> [EXERCISE GOAL]: Can you repeat all of the items below, replacing every "GUI agent" with "screen agent" and leaving everything else unchanged?

[start of EXERCISE INPUTS]

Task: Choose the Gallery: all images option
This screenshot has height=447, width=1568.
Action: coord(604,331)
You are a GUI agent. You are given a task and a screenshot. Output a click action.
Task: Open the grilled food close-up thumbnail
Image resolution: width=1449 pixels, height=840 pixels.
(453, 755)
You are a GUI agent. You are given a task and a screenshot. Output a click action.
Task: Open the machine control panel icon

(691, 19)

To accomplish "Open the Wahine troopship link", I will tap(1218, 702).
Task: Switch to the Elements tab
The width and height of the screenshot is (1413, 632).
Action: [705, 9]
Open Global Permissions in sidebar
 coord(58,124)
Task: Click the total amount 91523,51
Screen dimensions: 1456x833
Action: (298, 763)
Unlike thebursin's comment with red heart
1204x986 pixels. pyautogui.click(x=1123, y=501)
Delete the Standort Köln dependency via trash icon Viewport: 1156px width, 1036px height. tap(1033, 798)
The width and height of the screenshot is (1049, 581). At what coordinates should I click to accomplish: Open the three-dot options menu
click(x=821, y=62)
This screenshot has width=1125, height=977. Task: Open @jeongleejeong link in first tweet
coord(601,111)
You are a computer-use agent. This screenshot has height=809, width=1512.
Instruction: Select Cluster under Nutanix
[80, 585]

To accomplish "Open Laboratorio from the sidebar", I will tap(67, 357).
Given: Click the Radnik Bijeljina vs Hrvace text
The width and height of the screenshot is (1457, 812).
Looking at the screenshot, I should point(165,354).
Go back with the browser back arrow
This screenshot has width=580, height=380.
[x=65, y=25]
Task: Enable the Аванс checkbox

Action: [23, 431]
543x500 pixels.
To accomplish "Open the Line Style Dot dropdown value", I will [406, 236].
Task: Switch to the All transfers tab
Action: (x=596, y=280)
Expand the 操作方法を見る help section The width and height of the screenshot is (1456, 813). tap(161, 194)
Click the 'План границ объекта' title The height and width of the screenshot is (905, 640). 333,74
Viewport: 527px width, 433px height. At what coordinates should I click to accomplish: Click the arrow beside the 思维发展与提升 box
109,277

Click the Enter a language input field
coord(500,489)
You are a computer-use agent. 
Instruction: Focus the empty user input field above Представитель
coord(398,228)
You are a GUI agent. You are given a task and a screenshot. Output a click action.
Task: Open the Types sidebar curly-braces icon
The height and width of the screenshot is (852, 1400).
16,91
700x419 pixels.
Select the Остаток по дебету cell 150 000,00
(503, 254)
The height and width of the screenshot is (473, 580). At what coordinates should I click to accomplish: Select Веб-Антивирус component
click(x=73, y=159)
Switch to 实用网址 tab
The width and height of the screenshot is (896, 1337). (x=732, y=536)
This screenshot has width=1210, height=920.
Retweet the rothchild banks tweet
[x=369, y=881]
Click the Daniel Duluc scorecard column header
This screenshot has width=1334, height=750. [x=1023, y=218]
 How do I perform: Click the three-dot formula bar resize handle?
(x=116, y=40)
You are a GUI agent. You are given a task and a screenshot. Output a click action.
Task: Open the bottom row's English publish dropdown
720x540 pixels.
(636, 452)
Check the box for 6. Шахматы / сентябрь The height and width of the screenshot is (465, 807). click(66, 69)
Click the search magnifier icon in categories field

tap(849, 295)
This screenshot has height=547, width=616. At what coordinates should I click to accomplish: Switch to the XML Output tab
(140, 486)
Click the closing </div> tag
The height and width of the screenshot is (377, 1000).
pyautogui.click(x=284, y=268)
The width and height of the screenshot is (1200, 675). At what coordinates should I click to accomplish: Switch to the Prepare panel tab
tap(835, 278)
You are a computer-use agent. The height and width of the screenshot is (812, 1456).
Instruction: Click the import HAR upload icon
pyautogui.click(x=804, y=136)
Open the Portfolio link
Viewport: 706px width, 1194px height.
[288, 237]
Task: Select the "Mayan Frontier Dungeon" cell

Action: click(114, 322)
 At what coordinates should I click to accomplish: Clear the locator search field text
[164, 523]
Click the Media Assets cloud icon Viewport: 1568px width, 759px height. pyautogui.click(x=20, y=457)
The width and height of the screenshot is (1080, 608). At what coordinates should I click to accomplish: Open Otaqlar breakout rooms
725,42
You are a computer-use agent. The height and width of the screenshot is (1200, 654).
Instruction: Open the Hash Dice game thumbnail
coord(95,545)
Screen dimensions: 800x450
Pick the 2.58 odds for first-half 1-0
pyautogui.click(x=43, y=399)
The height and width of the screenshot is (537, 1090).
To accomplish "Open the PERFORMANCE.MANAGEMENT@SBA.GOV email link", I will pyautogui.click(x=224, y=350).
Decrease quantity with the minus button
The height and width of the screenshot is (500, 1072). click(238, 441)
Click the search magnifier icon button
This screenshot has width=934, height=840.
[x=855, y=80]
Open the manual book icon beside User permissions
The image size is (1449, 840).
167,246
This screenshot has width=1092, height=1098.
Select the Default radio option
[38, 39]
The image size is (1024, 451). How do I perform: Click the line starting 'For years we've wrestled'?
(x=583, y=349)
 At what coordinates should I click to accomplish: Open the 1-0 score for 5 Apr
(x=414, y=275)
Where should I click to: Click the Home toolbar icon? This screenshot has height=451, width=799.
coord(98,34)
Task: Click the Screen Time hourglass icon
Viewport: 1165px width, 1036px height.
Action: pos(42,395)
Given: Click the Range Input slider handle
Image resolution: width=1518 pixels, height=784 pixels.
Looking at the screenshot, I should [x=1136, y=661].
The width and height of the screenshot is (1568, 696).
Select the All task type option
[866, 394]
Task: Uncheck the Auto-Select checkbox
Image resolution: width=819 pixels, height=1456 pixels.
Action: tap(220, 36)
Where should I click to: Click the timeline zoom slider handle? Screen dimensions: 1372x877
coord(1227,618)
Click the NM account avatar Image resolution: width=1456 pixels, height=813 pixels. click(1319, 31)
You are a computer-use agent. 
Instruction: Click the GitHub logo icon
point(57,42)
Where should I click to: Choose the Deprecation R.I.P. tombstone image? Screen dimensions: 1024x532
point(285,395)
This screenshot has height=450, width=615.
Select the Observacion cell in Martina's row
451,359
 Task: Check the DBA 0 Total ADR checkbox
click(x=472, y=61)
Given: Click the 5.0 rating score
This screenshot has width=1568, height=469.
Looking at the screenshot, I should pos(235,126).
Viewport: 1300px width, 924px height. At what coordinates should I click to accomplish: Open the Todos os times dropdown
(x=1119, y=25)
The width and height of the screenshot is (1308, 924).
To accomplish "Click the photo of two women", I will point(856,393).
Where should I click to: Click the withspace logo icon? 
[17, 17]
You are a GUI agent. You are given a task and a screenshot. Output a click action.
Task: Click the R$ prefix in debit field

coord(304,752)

[end of EXERCISE INPUTS]

> [RESULT OF THE TASK]:
Task: Choose the Gallery: all images option
This screenshot has height=447, width=1568.
Action: coord(604,331)
You are a screen agent. You are given a task and a screenshot. Output a click action.
Task: Open the grilled food close-up thumbnail
Image resolution: width=1449 pixels, height=840 pixels.
(453, 755)
You are a screen agent. You are given a task and a screenshot. Output a click action.
Task: Open the machine control panel icon

(691, 19)

To accomplish "Open the Wahine troopship link", I will tap(1218, 702).
Task: Switch to the Elements tab
The width and height of the screenshot is (1413, 632).
Action: [705, 9]
Open Global Permissions in sidebar
 coord(58,124)
Task: Click the total amount 91523,51
Screen dimensions: 1456x833
Action: (298, 763)
Unlike thebursin's comment with red heart
1204x986 pixels. pyautogui.click(x=1123, y=501)
Delete the Standort Köln dependency via trash icon Viewport: 1156px width, 1036px height. tap(1033, 798)
The width and height of the screenshot is (1049, 581). At what coordinates should I click to accomplish: Open the three-dot options menu
click(x=821, y=62)
This screenshot has width=1125, height=977. Task: Open @jeongleejeong link in first tweet
coord(601,111)
You are a computer-use agent. This screenshot has height=809, width=1512.
Instruction: Select Cluster under Nutanix
[80, 585]

To accomplish "Open Laboratorio from the sidebar", I will tap(67, 357).
Given: Click the Radnik Bijeljina vs Hrvace text
The width and height of the screenshot is (1457, 812).
Looking at the screenshot, I should point(165,354).
Go back with the browser back arrow
This screenshot has width=580, height=380.
[x=65, y=25]
Task: Enable the Аванс checkbox

Action: [23, 431]
543x500 pixels.
To accomplish "Open the Line Style Dot dropdown value", I will [406, 236].
Task: Switch to the All transfers tab
Action: (x=596, y=280)
Expand the 操作方法を見る help section The width and height of the screenshot is (1456, 813). tap(161, 194)
Click the 'План границ объекта' title The height and width of the screenshot is (905, 640). 333,74
Viewport: 527px width, 433px height. At what coordinates should I click to accomplish: Click the arrow beside the 思维发展与提升 box
109,277

Click the Enter a language input field
coord(500,489)
You are a computer-use agent. 
Instruction: Focus the empty user input field above Представитель
coord(398,228)
You are a screen agent. You are given a task and a screenshot. Output a click action.
Task: Open the Types sidebar curly-braces icon
The height and width of the screenshot is (852, 1400).
16,91
700x419 pixels.
Select the Остаток по дебету cell 150 000,00
(503, 254)
The height and width of the screenshot is (473, 580). At what coordinates should I click to accomplish: Select Веб-Антивирус component
click(x=73, y=159)
Switch to 实用网址 tab
The width and height of the screenshot is (896, 1337). (x=732, y=536)
This screenshot has width=1210, height=920.
Retweet the rothchild banks tweet
[x=369, y=881]
Click the Daniel Duluc scorecard column header
This screenshot has width=1334, height=750. [x=1023, y=218]
 How do I perform: Click the three-dot formula bar resize handle?
(x=116, y=40)
You are a screen agent. You are given a task and a screenshot. Output a click action.
Task: Open the bottom row's English publish dropdown
720x540 pixels.
(636, 452)
Check the box for 6. Шахматы / сентябрь The height and width of the screenshot is (465, 807). click(66, 69)
Click the search magnifier icon in categories field

tap(849, 295)
This screenshot has height=547, width=616. At what coordinates should I click to accomplish: Switch to the XML Output tab
(140, 486)
Click the closing </div> tag
The height and width of the screenshot is (377, 1000).
pyautogui.click(x=284, y=268)
The width and height of the screenshot is (1200, 675). At what coordinates should I click to accomplish: Switch to the Prepare panel tab
tap(835, 278)
You are a computer-use agent. The height and width of the screenshot is (812, 1456).
Instruction: Click the import HAR upload icon
pyautogui.click(x=804, y=136)
Open the Portfolio link
Viewport: 706px width, 1194px height.
[288, 237]
Task: Select the "Mayan Frontier Dungeon" cell

Action: click(114, 322)
 At what coordinates should I click to accomplish: Clear the locator search field text
[164, 523]
Click the Media Assets cloud icon Viewport: 1568px width, 759px height. pyautogui.click(x=20, y=457)
The width and height of the screenshot is (1080, 608). At what coordinates should I click to accomplish: Open Otaqlar breakout rooms
725,42
You are a computer-use agent. The height and width of the screenshot is (1200, 654).
Instruction: Open the Hash Dice game thumbnail
coord(95,545)
Screen dimensions: 800x450
Pick the 2.58 odds for first-half 1-0
pyautogui.click(x=43, y=399)
The height and width of the screenshot is (537, 1090).
To accomplish "Open the PERFORMANCE.MANAGEMENT@SBA.GOV email link", I will pyautogui.click(x=224, y=350).
Decrease quantity with the minus button
The height and width of the screenshot is (500, 1072). click(238, 441)
Click the search magnifier icon button
This screenshot has width=934, height=840.
[x=855, y=80]
Open the manual book icon beside User permissions
The image size is (1449, 840).
167,246
This screenshot has width=1092, height=1098.
Select the Default radio option
[38, 39]
The image size is (1024, 451). How do I perform: Click the line starting 'For years we've wrestled'?
(x=583, y=349)
 At what coordinates should I click to accomplish: Open the 1-0 score for 5 Apr
(x=414, y=275)
Where should I click to: Click the Home toolbar icon? This screenshot has height=451, width=799.
coord(98,34)
Task: Click the Screen Time hourglass icon
Viewport: 1165px width, 1036px height.
Action: pos(42,395)
Given: Click the Range Input slider handle
Image resolution: width=1518 pixels, height=784 pixels.
Looking at the screenshot, I should [x=1136, y=661].
The width and height of the screenshot is (1568, 696).
Select the All task type option
[866, 394]
Task: Uncheck the Auto-Select checkbox
Image resolution: width=819 pixels, height=1456 pixels.
Action: tap(220, 36)
Where should I click to: Click the timeline zoom slider handle? Screen dimensions: 1372x877
coord(1227,618)
Click the NM account avatar Image resolution: width=1456 pixels, height=813 pixels. click(1319, 31)
You are a computer-use agent. 
Instruction: Click the GitHub logo icon
point(57,42)
Where should I click to: Choose the Deprecation R.I.P. tombstone image? Screen dimensions: 1024x532
point(285,395)
This screenshot has height=450, width=615.
Select the Observacion cell in Martina's row
451,359
 Task: Check the DBA 0 Total ADR checkbox
click(x=472, y=61)
Given: Click the 5.0 rating score
This screenshot has width=1568, height=469.
Looking at the screenshot, I should pos(235,126).
Viewport: 1300px width, 924px height. At what coordinates should I click to accomplish: Open the Todos os times dropdown
(x=1119, y=25)
The width and height of the screenshot is (1308, 924).
To accomplish "Click the photo of two women", I will point(856,393).
Where should I click to: Click the withspace logo icon? 
[17, 17]
You are a screen agent. You are given a task and a screenshot. Output a click action.
Task: Click the R$ prefix in debit field

coord(304,752)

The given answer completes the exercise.